**THE PROBLEM:** For the data that follows, report how many lines include the string "will", and write the number alone.
MATERIAL SHOWN section start
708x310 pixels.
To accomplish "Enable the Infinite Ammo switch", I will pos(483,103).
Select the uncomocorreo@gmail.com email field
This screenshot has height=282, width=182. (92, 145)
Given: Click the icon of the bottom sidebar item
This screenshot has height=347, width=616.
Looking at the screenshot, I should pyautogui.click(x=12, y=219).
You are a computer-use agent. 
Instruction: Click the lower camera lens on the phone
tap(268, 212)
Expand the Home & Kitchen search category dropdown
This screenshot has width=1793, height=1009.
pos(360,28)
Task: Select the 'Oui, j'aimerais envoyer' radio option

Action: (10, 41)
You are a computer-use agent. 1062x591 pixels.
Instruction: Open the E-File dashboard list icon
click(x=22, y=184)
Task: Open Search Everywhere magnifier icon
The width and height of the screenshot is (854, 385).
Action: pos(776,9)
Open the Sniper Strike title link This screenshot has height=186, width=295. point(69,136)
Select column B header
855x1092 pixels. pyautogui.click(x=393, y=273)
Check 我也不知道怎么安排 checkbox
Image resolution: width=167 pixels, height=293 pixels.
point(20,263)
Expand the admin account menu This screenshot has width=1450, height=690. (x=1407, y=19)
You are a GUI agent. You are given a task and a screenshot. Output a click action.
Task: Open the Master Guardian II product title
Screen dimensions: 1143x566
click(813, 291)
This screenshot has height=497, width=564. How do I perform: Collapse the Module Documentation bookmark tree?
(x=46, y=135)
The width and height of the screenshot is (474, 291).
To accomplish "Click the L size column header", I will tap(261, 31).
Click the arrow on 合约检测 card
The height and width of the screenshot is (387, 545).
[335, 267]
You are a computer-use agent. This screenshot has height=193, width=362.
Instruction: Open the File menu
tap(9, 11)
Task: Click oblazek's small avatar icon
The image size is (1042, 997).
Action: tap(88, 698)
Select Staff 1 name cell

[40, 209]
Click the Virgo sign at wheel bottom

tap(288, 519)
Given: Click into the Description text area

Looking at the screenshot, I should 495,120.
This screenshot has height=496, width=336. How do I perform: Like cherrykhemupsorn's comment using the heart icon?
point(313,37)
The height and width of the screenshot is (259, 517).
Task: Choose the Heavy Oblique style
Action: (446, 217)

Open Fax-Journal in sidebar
MATERIAL SHOWN section end
**OUTPUT OF THE TASK:** 2